NEW YORK, New York CMC – A United States court, on Tuesday, sentenced Dino Bouterse to more than 16 years in jail, after he plead guilty last August to charges that he tried to offer a home base in the Dutch speaking Caribbean Community (CARICOM) country to the Lebanese paramilitary group Hezbollah.
Bouterse, 42, the son of Suriname’s President Desi Bouterse, was sentenced by U.S. District Judge, Shira Scheindlin. The younger Bouterse had also admitted to drug trafficking and firearms charges.
The prosecution had accused him of inviting people he thought were from the Hezbollah terrorist group to establish a base Suriname in exchange for two million US dollars.
Bouterse was arrested by Panamanian authorities after a sting, in which he allegedly talked about his activities with confidential informants from the U.S. Drug Enforcement Administration.
“What I did does not really represent my country,” said Bouterse, dressed in a blue-gray shirt and pants, prior to his sentencing.
He told the court that his imprisonment would hurt his 11 children, aged 2 to 19.
“I really regret my actions, and I am deeply, deeply, deeply ashamed of myself. I take full responsibility.”
Prosecutors had asked for Bouterse to spend 30 years to life in prison, in accordance with recommended federal guidelines.

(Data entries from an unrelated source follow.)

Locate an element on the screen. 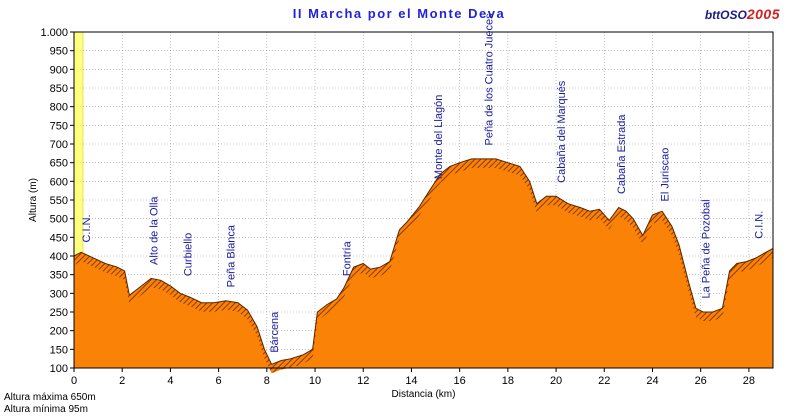  y-tick-label: 650 is located at coordinates (59, 164).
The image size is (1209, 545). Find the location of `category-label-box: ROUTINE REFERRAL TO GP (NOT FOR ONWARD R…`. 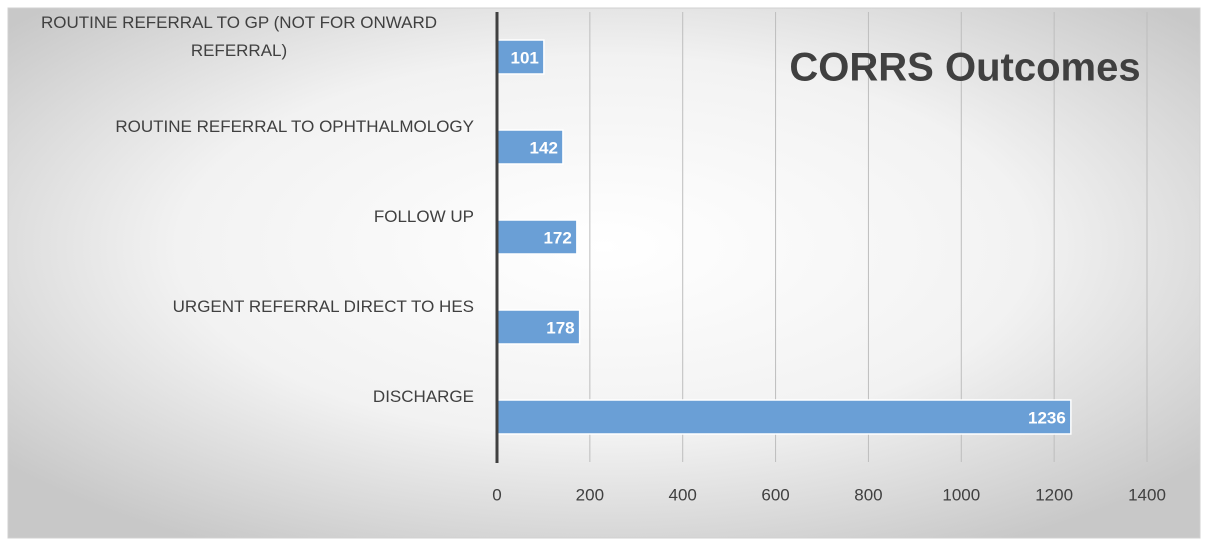

category-label-box: ROUTINE REFERRAL TO GP (NOT FOR ONWARD R… is located at coordinates (239, 37).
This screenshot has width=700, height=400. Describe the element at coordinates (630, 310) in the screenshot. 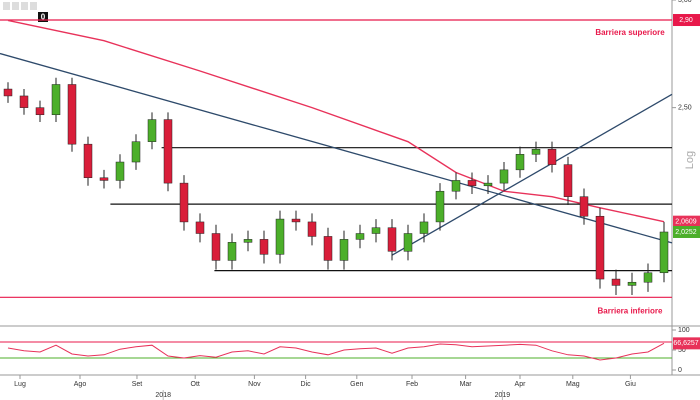

I see `annotation: Barriera inferiore` at that location.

Assistant U.S. Attorney, Michael Lockard, said this reflected Bouterse’s agreement to “open up his country” to terrorist camps, and a need to deter other government officials “willing to sell access”.

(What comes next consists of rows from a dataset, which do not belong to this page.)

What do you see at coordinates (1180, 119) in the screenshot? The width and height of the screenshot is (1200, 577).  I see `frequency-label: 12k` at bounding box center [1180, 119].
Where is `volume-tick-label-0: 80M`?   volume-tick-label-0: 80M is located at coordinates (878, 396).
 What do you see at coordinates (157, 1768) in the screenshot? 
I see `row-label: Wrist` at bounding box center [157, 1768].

But the judge said the guidelines were “fundamentally unfair”, given that Bouterse appeared motivated by a desire to make “a lot of money” rather than help terrorists. She also said the sting meant Hezbollah had no actual role to begin with.
“Nothing in his history shows that he is a terrorist, or that he had terrorist sympathies. His greed got the better of him,” she said, sentencing him to 16 years, three months in jail.
After the sentencing, family members blew kisses to Bouterse, who smiled and gave a thumbs-up sign. He had been in federal custody since being transported to the United States.
Bouterse’s attorney, Richard Rosenberg, who described the sentence as “very harsh”, said, nonetheless, he was glad the judge “underscored the lack of any clear connection to any actual terrorism.”